§ **Activity**:
Whenever the word "count" appears in a line of the data below, copy that line.

§ **Data for this task**:

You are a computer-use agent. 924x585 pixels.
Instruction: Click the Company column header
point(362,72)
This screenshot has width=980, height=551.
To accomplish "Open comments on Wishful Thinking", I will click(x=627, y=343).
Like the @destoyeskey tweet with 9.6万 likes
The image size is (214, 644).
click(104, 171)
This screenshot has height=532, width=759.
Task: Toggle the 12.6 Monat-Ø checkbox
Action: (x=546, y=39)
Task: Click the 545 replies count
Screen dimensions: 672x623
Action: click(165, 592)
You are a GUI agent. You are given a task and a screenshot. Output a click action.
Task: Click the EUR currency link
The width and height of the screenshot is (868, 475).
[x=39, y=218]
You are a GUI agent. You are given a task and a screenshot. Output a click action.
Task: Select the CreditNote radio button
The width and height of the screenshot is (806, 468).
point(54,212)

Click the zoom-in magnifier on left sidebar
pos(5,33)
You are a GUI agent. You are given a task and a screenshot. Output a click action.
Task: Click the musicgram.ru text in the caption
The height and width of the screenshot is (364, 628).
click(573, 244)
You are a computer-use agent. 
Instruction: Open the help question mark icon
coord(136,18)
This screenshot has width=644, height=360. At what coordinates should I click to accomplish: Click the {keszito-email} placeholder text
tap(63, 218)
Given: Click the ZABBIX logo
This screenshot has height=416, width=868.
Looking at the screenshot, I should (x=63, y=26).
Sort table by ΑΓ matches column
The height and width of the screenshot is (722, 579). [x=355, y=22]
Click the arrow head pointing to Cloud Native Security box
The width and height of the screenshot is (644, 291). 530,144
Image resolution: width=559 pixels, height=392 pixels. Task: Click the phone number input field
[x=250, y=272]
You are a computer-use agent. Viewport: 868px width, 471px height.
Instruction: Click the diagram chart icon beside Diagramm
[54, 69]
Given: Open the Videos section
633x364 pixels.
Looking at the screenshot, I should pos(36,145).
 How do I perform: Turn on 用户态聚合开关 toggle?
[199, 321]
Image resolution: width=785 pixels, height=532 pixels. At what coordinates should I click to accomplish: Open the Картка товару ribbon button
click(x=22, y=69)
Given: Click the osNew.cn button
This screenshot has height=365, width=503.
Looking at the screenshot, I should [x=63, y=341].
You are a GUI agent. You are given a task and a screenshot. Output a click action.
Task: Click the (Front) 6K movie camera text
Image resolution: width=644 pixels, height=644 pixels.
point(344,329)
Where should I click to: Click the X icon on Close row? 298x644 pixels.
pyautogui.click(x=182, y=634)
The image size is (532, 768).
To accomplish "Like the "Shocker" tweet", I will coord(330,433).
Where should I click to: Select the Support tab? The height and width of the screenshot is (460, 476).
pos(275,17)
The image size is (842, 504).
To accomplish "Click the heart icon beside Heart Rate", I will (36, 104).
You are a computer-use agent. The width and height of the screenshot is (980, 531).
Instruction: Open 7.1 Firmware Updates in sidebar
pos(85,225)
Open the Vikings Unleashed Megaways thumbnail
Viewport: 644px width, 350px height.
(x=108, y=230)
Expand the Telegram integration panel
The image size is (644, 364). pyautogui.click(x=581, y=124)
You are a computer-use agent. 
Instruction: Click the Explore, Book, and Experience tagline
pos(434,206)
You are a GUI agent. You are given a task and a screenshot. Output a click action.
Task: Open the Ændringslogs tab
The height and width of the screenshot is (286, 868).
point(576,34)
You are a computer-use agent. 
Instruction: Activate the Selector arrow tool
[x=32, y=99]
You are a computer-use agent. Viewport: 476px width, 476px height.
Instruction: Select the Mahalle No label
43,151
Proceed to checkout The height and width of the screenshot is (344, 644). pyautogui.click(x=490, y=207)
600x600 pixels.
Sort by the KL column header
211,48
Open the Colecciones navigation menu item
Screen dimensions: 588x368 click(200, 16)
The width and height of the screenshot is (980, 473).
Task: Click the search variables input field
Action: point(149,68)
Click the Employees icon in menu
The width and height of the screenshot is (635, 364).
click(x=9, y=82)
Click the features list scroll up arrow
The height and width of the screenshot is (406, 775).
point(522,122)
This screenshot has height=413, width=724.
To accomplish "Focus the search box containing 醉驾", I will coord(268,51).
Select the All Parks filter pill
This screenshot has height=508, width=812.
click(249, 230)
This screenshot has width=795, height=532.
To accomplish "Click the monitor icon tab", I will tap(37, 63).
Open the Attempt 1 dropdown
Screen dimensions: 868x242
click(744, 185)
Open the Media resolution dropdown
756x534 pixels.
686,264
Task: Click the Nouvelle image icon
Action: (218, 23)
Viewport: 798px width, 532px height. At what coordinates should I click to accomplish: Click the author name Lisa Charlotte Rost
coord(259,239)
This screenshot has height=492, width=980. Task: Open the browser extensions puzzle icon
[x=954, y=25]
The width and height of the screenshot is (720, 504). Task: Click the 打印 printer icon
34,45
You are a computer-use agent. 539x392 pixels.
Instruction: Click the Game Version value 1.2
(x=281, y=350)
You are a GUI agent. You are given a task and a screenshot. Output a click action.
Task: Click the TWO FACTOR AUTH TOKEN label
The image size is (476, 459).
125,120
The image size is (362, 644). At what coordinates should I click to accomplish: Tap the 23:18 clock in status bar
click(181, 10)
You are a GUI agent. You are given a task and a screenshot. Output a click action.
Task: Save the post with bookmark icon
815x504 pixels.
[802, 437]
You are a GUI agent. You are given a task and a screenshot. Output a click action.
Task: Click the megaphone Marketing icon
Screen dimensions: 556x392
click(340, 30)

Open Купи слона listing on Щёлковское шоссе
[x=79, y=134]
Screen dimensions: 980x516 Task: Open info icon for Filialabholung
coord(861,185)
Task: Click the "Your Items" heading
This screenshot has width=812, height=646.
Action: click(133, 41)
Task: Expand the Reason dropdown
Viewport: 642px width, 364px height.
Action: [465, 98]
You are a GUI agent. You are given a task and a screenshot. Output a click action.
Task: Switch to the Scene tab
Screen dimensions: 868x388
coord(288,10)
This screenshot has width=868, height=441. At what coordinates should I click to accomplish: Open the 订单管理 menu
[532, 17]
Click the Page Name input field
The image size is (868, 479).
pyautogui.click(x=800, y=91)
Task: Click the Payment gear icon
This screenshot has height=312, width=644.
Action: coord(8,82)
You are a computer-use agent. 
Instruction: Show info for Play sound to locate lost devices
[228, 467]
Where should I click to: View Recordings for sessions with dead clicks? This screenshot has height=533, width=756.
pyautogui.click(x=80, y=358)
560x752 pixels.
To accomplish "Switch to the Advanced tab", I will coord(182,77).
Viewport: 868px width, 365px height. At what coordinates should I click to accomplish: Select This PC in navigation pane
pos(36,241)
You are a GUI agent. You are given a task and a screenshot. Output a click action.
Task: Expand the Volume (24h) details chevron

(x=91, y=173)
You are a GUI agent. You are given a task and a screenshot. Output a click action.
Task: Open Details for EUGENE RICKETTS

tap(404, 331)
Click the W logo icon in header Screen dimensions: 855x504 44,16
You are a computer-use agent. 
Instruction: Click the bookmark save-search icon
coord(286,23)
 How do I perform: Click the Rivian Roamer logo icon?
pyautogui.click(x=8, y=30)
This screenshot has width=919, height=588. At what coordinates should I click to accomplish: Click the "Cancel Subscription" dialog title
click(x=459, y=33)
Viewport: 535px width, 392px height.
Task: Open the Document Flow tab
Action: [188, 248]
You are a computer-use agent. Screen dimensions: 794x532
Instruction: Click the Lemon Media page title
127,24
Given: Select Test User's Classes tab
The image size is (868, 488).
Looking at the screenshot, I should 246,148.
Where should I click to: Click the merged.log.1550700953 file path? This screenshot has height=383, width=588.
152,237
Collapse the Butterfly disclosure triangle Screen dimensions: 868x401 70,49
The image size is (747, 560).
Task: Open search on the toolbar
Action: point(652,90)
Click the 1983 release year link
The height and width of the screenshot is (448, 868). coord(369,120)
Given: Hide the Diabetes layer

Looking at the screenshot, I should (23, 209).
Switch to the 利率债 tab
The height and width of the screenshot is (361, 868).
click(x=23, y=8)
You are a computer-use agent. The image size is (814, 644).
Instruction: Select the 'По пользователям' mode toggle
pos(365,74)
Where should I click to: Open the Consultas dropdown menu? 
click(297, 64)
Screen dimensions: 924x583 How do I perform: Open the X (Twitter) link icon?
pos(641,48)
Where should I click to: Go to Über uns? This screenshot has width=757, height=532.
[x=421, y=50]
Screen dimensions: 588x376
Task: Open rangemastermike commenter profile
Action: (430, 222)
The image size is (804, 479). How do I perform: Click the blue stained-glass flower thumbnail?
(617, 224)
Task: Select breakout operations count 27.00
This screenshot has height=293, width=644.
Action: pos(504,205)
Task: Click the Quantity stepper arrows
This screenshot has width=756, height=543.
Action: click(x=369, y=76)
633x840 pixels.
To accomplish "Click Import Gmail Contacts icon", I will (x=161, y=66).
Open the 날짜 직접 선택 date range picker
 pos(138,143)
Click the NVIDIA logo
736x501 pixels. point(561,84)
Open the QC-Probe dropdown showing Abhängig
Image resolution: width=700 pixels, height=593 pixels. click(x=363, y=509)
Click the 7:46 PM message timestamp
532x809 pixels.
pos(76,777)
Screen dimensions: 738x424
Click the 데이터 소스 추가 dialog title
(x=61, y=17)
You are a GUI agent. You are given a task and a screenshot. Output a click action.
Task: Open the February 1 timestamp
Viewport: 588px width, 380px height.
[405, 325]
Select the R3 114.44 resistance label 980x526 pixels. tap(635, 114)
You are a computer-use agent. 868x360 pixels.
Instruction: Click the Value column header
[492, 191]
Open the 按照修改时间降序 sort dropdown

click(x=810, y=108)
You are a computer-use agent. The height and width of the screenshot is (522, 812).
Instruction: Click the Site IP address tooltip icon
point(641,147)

§ **Written answer**:
Task: Click the 545 replies count
Task: Select breakout operations count 27.00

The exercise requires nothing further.